TBA: krb5: no support for GSS_C_PROT_READY_FLAG. We support it anyway, though.
TBA: krb5: gssapi-cfx differ from rfc 1964 in the reply token in that the latter require presence of sequence numbers whereas the former doesn't.
Finally we note that few free security applications uses GSS, perhaps the only major exception to this are Kerberos 5 implementations. While not substantial evidence, this do suggest that the GSS may not be the simplest solution available to solve actual problems, since otherwise more projects would have chosen to take advantage of the work that went into GSS instead of using another framework (or designing their own solution).
Our conclusion is that free software projects that are looking for a security framework should evaluate carefully whether GSS actually is the best solution before using it. In particular it is recommended to compare GSS with the Simple Authentication and Security Layer (SASL) framework, which in several situations provide the same feature as GSS does.

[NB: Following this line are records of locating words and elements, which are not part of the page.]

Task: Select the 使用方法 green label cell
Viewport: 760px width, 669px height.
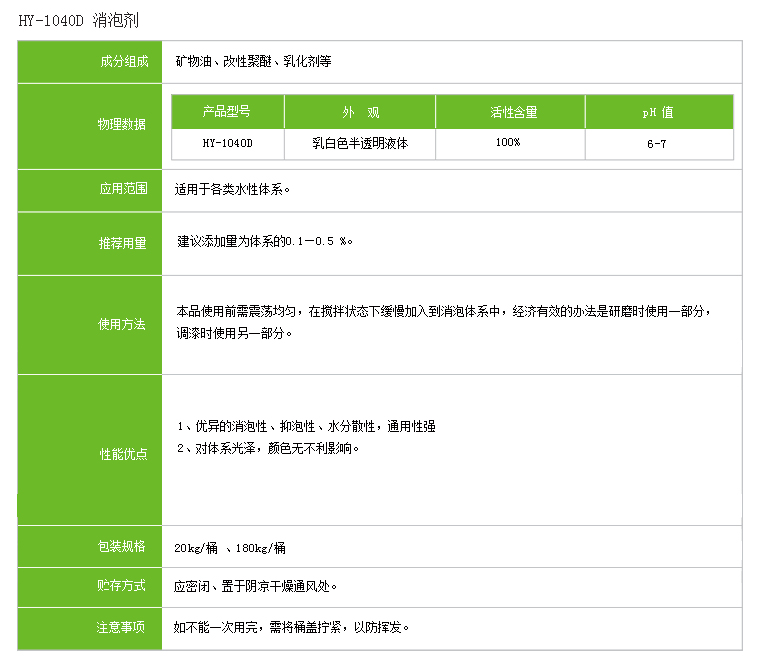Action: 121,324
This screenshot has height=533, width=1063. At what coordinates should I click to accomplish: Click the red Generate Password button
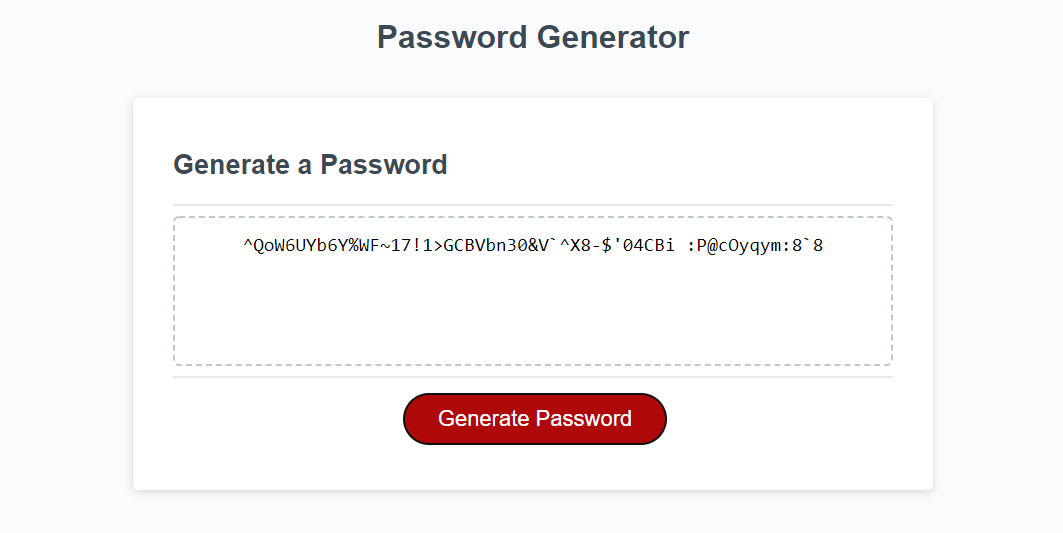534,418
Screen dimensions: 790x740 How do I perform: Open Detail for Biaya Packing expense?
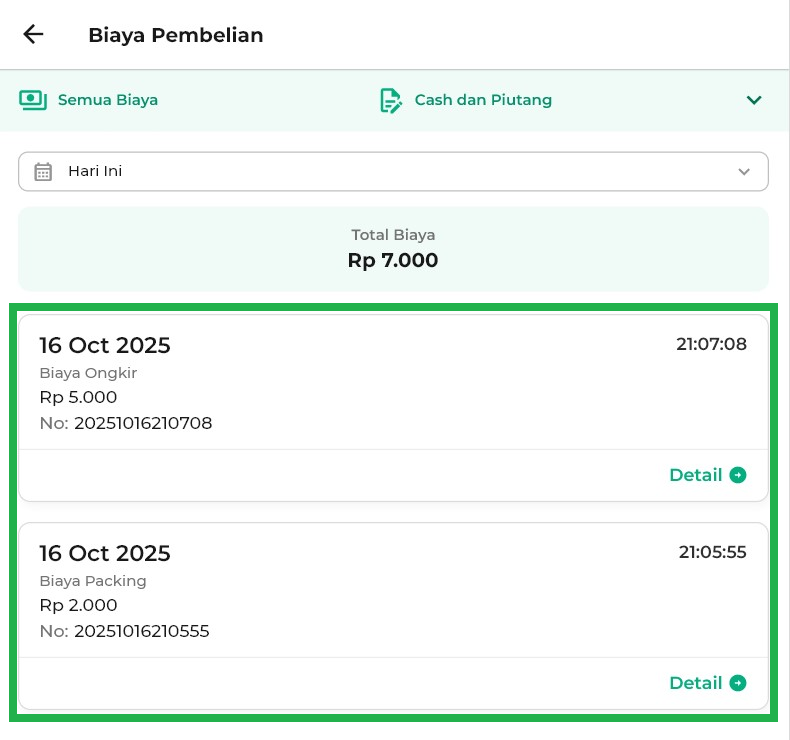click(696, 683)
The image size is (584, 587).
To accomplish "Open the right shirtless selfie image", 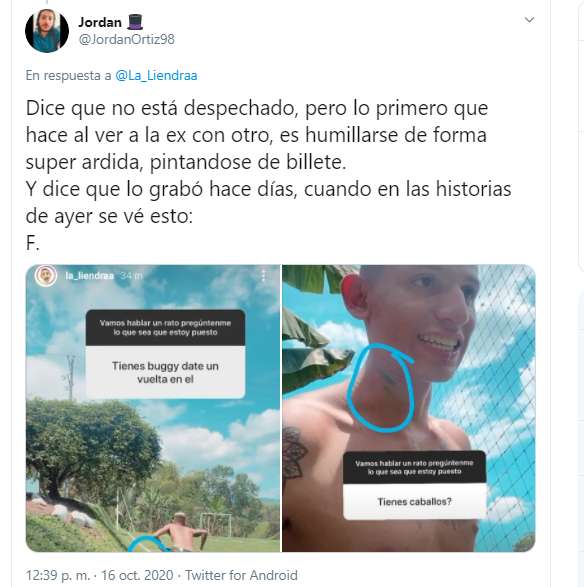I will pos(409,408).
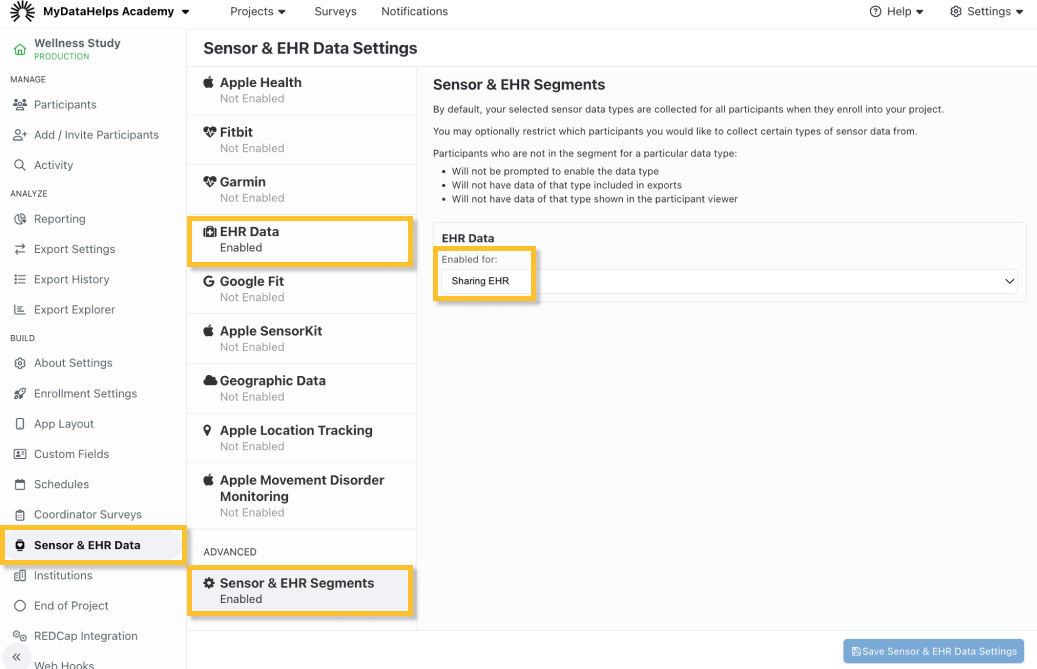
Task: Open the Notifications page
Action: coord(414,12)
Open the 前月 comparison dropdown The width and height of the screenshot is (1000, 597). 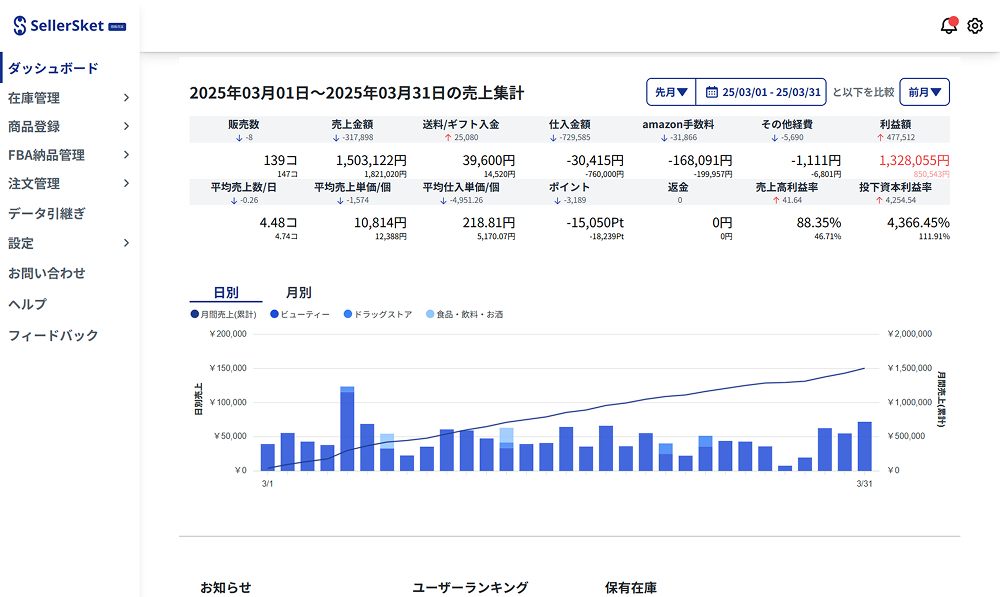click(x=924, y=92)
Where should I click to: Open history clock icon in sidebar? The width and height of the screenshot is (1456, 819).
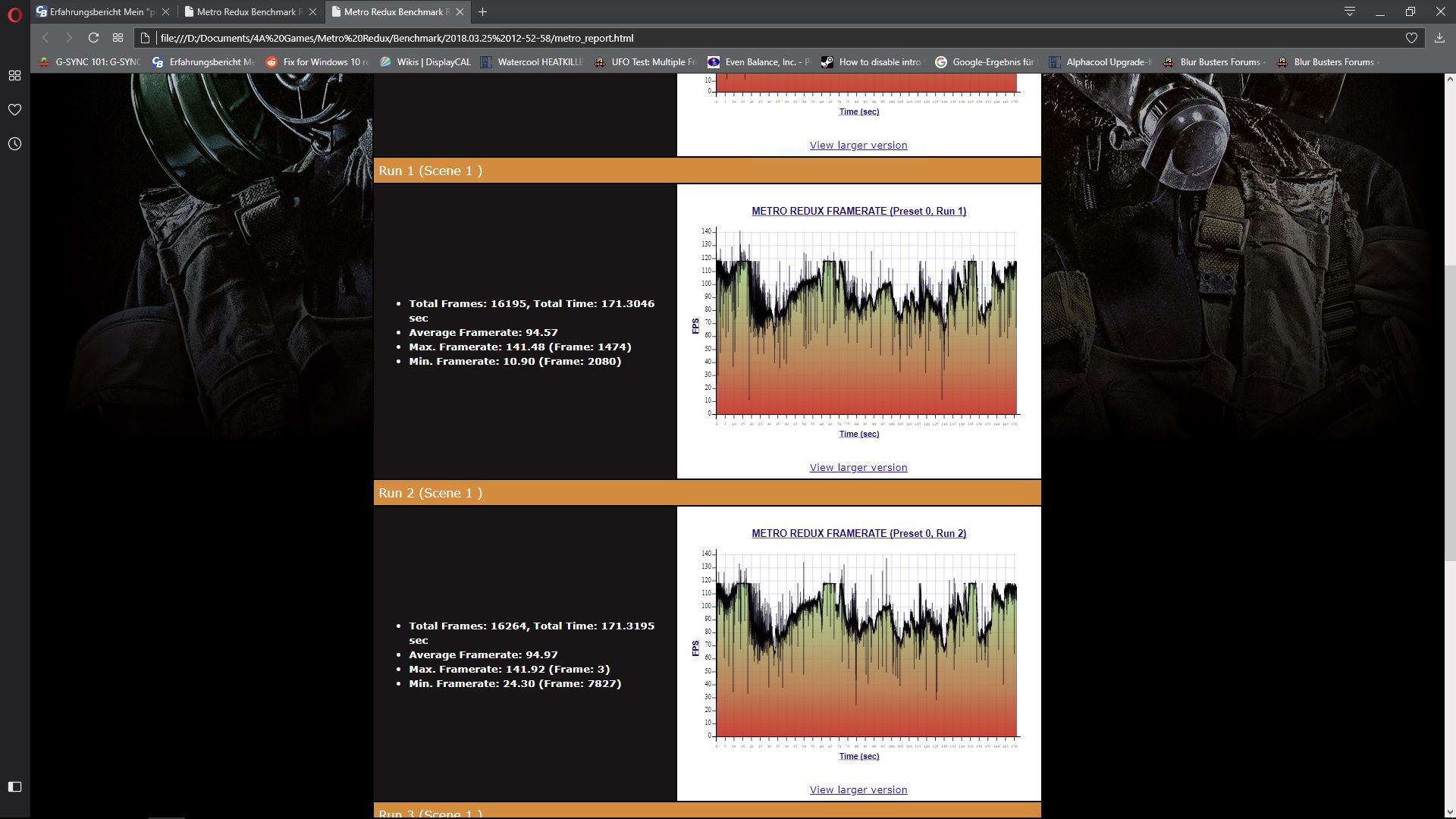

The most compelling argument for SASL over GSS is, as its acronym suggest, Simple, whereas GSS is far from it.
However, that said, for free software projects that wants to support Kerberos 5, we do acknowledge that no other framework provides a more portable and interoperable interface into the Kerberos 5 system. If your project needs to use Kerberos 5 specifically, we do recommend you to use GSS instead of the Kerberos 5 implementation specific APIs.